All studies are observational, being case-reports/case-series. Only traditional medical treatments were employed for the diseases. All studies regarded mania manifestations in different scenarios, and patients from cases analyzed shared a diagnosis of mania plus SARS-CoV-2 infection. Seven patients had a preexisting diagnosis of BD (21, 29); two patients had a preexisting diagnosis of major depressive disorder/unipolar depression (21, 31) 1 patient had a preexisting diagnosis of OCD (33), 2 of psychosis (21). Some cases, despite having a negative psychiatric history, had a positive psychiatric family history: 3 for BD (27, 28, 35) 1 for cognitive deficits, major depressive disorder and delirium (31). Since the aim of the review was to identify episodes of mania in the context of Covid-19, single patient outcome (resolution of the disease, remission, etc.) were not taken into consideration. Different and common clinical aspects were included in the main table in the symptoms column. Not all articles mentioned lab results of the case presented. Whenever mentioned, the mostly involved inflammatory markers were fibrinogen, ferritin, LDH, d-dimer, PCR, ESR, IL-6, IL-10.

Discussion

There is increasing evidence in literature regarding patients infected with SARS-CoV-2 which developed manic symptoms, possibly correlating with the infection itself, due to a cascade triggered by SARS-CoV-2 neuroinvasion, increased neuroinflammatory and inflammatory response in general, hypoxia, iatrogenic factors including antibiotics and steroidal therapy. Results of our research raise questions regarding the possibility that SARS-CoV-2 infection can be a trigger for a manic/hypomanic episode. On the basis that COVID-19 is still under many investigations regarding all consequences of the disease, the study can be enlightening in helping clinicians to suspect a psychiatric correlate of COVID-19 when specific symptoms of mania arise.

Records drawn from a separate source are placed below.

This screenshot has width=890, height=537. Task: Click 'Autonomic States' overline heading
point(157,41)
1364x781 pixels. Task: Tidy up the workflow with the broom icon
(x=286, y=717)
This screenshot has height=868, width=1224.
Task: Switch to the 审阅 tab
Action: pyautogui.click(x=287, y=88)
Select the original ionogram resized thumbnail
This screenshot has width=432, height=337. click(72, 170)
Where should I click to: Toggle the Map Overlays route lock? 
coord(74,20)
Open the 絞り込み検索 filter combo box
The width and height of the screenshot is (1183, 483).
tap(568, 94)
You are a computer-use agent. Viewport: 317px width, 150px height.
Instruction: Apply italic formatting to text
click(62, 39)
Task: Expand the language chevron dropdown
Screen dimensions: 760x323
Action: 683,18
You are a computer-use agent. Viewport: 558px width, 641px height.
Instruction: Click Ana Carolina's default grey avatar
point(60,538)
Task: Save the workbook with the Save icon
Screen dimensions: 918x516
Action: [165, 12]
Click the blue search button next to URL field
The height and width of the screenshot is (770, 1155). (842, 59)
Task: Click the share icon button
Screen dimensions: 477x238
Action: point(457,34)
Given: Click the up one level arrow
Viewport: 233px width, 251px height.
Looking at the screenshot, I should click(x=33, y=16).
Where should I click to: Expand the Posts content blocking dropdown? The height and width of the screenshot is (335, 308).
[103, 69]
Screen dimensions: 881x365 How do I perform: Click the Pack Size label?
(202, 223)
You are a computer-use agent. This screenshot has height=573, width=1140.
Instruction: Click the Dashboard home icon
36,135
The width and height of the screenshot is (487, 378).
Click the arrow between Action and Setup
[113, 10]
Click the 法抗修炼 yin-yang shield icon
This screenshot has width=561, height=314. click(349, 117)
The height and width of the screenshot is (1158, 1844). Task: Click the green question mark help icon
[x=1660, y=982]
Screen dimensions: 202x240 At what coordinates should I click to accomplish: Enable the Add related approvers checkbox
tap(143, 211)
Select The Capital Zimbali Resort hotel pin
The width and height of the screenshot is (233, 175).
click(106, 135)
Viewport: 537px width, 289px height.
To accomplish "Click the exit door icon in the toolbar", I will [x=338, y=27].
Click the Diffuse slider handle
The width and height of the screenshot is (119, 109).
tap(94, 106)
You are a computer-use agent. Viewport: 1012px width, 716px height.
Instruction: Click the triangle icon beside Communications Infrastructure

Iqbal et al. (21) have highlighted how mania can both be caused by psychosocial stress in susceptible individuals, and by an inflammatory mechanism as well, as has been hypothesized by Park et al. (25) as well: COVID-19 infection could trigger an initial manic episode, SARS-CoV-2 could penetrate blood–brain barriers and stimulate the production of cytokines (TNF-α, IL 1 and 6, and INF-α). Nonetheless, DSM-5 (38) and ICD-10 (39) permit a diagnosis of manic episode even in the background of a medical disorder or substance use, and this could be the case with COVID-19, but knowing how widespread the virus has become, this could influence the incidence of manic episodes across all countries.

The main mania symptoms experienced in the cases analyzed include classical presentations of mania: insomnia (22, 26) abnormal behavior (23, 24, 27), delusions (30, 31), irritability (34, 36), agitation (35), aggressive behavior (33, 37), anxiety (37), impaired concentration (21), persecutory beliefs (30), auditory hallucinations (21, 25), grandiose ideas (21, 28, 29). These findings support the hypothesis that the psychiatric condition experienced is no other than a manic episode, therefore not representing a separate diagnostic entity. The fact that remission of the mood swing occurred after appropriate medical treatment (mostly thanks to Atypical and Typical Anti-psychotics) further supports this statement.

The elevated peripheral inflammatory markers support neuroinflammation as a possible mechanism for COVID-19 causing the patients' neuropsychiatric symptoms (22, 26, 29). Furthermore, the included studies showed that the severity of COVID-19 did not correlate with manic symptoms, suggesting hidden neuroinflammatory mechanisms are strongly present. A discrepancy between pro-inflammatory and anti-inflammatory cytokines has been observed in bipolar patients, the former being more elevated and the latter being less expressed, in particular during mania. (40) Inflammation may act as a triggering factor by disrupting the blood brain barrier mostly, allowing SARS-CoV-2 entrance in the CNS (41), although the neurotropism of SARS-CoV-2 is still under investigation (42). SARS-CoV-2 apparently enters human cells through ACE-2, which is mostly expressed in the respiratory and gastrointestinal system, although being present in the endothelial system as well, also in the brain (10, 11). Invasion of the Central Nervous and of the Peripheral Nervous System as well (43) may explain a potential psychiatric clinical presentation of COVID-19. More specifically, in animal models there is evidence of the expression of ACE-2 in the amygdala, i.e., a site in which the spike proteins of the virus may bind (44). Neuronal and endothelial cells are potential targets for SARS-CoV-2 infection, which may cause their dysregulation after contact with the Spike viral protein (45). Viral invasion of the CNS may occur through several routes, including transsynaptic transfer across infected neurons, entry via the olfactory nerve, vascular endothelium infection, and leukocyte migration across the blood-brain barrier (46). Furthermore, SARS-CoV-2 can replicate in in-vitro neuronal cells, although confirmatory in vivo studies are required (47).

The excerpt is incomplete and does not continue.